Pixel coordinate grounding data
━━━━
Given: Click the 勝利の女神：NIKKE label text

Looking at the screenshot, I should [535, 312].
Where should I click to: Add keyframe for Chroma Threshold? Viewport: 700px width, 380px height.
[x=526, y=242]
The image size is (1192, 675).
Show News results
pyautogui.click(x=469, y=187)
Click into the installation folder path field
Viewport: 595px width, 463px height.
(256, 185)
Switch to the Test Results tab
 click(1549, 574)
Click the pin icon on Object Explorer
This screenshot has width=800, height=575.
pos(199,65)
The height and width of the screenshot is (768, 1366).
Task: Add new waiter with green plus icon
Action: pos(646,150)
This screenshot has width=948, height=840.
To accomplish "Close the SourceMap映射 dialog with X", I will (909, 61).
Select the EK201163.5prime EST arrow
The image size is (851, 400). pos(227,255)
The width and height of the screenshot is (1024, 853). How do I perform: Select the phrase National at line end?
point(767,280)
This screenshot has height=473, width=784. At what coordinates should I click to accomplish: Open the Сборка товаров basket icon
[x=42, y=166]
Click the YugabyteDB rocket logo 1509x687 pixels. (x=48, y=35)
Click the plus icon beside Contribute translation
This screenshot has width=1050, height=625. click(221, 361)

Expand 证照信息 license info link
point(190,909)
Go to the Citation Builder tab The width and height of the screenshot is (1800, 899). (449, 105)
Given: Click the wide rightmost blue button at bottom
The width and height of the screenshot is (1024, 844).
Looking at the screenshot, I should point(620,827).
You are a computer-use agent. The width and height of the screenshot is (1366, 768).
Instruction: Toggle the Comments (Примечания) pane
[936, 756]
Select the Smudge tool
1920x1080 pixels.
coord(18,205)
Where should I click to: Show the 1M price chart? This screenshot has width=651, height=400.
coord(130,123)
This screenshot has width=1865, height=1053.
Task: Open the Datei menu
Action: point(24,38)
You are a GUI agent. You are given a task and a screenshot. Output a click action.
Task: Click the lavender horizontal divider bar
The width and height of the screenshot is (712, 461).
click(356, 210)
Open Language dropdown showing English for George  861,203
━━━━
# What needs to be done:
From the first line to the last, retype the data exactly.

# Final answer:
Given: Click the 勝利の女神：NIKKE label text

Looking at the screenshot, I should [535, 312].
Where should I click to: Add keyframe for Chroma Threshold? Viewport: 700px width, 380px height.
[x=526, y=242]
The image size is (1192, 675).
Show News results
pyautogui.click(x=469, y=187)
Click into the installation folder path field
Viewport: 595px width, 463px height.
(256, 185)
Switch to the Test Results tab
 click(1549, 574)
Click the pin icon on Object Explorer
This screenshot has width=800, height=575.
pos(199,65)
The height and width of the screenshot is (768, 1366).
Task: Add new waiter with green plus icon
Action: pos(646,150)
This screenshot has width=948, height=840.
To accomplish "Close the SourceMap映射 dialog with X", I will (909, 61).
Select the EK201163.5prime EST arrow
The image size is (851, 400). pos(227,255)
The width and height of the screenshot is (1024, 853). How do I perform: Select the phrase National at line end?
point(767,280)
This screenshot has height=473, width=784. At what coordinates should I click to accomplish: Open the Сборка товаров basket icon
[x=42, y=166]
Click the YugabyteDB rocket logo 1509x687 pixels. (x=48, y=35)
Click the plus icon beside Contribute translation
This screenshot has width=1050, height=625. click(221, 361)

Expand 证照信息 license info link
point(190,909)
Go to the Citation Builder tab The width and height of the screenshot is (1800, 899). (449, 105)
Given: Click the wide rightmost blue button at bottom
The width and height of the screenshot is (1024, 844).
Looking at the screenshot, I should point(620,827).
You are a computer-use agent. The width and height of the screenshot is (1366, 768).
Instruction: Toggle the Comments (Примечания) pane
[936, 756]
Select the Smudge tool
1920x1080 pixels.
coord(18,205)
Where should I click to: Show the 1M price chart? This screenshot has width=651, height=400.
coord(130,123)
This screenshot has width=1865, height=1053.
Task: Open the Datei menu
Action: point(24,38)
You are a GUI agent. You are given a task and a screenshot. Output a click action.
Task: Click the lavender horizontal divider bar
The width and height of the screenshot is (712, 461).
click(356, 210)
Open Language dropdown showing English for George  861,203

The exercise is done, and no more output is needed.